Джонс, однако, ни за что не желал дать своего согласия, и доктор в конце концов уступил, сказав, однако, что не отвечает за последствия и надеется, что в случае осложнений Джонс не откажется подтвердить, какой он давал ему совет. Джонс обещал.
Доктор ушел в кухню и резко пожаловался хозяйке на непослушание больного, не позволившего пустить ему кровь, несмотря на лихорадку.
— Ну да, обжорную лихорадку, — сказала хозяйка. — Сегодня за завтраком он уписал два большущих куска хлеба с маслом.

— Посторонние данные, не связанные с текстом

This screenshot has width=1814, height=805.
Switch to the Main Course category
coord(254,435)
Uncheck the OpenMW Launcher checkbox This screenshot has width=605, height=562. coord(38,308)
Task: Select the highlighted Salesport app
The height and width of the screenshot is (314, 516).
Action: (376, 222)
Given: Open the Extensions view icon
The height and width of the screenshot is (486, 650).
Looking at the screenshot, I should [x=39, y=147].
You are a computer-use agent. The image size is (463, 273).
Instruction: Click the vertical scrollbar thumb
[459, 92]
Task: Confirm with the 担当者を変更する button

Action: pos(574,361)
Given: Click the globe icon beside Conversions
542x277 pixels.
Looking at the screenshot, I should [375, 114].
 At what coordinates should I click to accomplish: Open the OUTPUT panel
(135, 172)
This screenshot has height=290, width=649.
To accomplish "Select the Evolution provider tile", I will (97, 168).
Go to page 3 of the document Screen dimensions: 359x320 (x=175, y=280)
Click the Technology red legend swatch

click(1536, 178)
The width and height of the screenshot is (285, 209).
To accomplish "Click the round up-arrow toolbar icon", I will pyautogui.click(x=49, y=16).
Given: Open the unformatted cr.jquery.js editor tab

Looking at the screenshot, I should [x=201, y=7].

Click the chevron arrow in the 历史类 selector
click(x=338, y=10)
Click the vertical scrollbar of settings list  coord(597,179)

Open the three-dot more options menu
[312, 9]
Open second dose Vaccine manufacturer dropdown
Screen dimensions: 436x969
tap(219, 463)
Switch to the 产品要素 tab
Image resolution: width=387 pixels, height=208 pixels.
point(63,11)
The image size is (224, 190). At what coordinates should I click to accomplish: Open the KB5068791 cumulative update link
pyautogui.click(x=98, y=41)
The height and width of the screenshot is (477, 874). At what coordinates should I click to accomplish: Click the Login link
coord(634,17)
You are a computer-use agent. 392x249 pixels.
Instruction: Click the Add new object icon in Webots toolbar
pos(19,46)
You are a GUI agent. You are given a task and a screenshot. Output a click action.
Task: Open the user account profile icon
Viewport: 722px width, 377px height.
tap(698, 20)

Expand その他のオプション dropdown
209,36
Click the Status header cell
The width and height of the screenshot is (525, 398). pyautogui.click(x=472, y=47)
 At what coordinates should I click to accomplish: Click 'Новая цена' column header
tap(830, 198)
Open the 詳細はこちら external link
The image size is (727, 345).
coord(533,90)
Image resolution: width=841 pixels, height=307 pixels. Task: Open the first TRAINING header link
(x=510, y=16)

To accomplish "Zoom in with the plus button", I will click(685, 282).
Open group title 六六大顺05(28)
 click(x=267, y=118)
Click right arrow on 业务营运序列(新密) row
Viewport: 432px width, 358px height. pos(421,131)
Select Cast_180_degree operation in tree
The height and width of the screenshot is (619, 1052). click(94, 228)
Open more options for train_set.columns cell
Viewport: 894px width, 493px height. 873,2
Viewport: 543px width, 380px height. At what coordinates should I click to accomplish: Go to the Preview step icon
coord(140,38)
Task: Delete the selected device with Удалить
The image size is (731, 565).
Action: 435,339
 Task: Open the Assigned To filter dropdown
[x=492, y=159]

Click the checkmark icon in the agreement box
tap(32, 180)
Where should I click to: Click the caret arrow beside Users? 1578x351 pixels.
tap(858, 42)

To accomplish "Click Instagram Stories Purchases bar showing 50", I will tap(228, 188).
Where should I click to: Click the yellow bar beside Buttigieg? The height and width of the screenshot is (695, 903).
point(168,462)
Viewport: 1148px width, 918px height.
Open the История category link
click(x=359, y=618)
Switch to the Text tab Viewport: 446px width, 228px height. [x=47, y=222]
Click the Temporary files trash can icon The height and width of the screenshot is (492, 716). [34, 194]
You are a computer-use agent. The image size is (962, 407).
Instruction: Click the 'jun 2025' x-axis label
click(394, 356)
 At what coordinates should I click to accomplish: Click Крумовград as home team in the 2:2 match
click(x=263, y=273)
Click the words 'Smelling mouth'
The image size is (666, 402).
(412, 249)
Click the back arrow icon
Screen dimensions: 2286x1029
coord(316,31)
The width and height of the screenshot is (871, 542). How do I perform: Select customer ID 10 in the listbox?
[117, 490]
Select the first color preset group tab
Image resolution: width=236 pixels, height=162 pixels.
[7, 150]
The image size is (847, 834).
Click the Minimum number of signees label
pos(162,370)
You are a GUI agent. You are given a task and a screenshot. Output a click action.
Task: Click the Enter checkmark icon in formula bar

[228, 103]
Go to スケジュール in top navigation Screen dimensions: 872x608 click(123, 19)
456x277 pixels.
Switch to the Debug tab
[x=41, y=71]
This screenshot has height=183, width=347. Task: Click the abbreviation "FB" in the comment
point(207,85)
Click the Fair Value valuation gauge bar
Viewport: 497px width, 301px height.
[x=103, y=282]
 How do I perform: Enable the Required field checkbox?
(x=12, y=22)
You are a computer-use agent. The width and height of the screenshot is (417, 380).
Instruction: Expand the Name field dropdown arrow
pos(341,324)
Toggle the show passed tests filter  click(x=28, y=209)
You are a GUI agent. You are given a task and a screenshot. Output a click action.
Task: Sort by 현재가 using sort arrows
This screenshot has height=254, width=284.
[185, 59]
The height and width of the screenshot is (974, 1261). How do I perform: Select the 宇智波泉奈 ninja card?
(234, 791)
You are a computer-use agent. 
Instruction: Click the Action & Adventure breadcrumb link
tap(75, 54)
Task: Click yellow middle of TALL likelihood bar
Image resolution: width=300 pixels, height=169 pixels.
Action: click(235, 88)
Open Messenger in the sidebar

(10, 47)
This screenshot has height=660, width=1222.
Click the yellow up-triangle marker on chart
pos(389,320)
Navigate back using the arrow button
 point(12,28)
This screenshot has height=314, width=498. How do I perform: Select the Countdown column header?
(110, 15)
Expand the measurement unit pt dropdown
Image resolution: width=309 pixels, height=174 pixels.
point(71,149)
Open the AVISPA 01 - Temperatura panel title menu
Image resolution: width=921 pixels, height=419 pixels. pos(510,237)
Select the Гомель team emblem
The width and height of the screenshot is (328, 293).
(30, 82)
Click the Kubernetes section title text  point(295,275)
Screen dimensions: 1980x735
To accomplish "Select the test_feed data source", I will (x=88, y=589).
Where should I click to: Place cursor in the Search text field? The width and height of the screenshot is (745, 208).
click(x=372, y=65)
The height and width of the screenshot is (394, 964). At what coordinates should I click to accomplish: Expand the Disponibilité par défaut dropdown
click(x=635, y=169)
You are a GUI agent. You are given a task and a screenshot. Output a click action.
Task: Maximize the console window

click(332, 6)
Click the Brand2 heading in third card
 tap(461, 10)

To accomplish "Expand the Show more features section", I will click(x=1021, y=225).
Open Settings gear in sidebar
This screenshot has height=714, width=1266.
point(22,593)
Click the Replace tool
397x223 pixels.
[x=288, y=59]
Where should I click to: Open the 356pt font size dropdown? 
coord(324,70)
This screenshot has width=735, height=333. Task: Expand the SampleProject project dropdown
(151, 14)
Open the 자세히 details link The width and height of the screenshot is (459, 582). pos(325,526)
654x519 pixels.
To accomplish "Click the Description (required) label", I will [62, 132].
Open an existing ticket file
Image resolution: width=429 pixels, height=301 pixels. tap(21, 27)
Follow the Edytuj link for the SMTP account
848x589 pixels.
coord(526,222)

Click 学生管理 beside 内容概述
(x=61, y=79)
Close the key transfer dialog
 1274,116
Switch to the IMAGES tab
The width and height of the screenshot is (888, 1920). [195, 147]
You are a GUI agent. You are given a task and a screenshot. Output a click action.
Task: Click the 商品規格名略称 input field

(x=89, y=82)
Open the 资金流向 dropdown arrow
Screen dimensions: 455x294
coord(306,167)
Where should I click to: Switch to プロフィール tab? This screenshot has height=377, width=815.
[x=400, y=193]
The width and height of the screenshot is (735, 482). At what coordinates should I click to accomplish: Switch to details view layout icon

— Очень вероятно, — отвечал хирург. — Мне известны случаи хорошего аппетита во время лихорадки, и это легко объяснить: кислота, вызванная лихорадочной материей, может раздражить нервы грудобрюшной преграды и тем самым возбудить алчность, которую нелегко отличить от нормального аппетита; но пища не переваривается, не усваивается желудочным соком и вследствие этого разъедает отверстия сосудов и усиливает лихорадочные симптомы. Отсюда я заключаю, что положение джентльмена опасное, и если не пустить кровь, то, боюсь, он не выживет.
— Каждый должен рано или поздно умереть, — сказала хозяйка, — это не мое дело. Надеюсь, доктор, вы не заставите меня держать его, когда будете бросать кровь? Но вот что шепну вам на ушко: прежде чем приступить к операции, не худо бы подумать, кто будет вашим казначеем.
— Казначеем?! — воскликнул пораженный доктор. — Разве я имею дело не с джентльменом?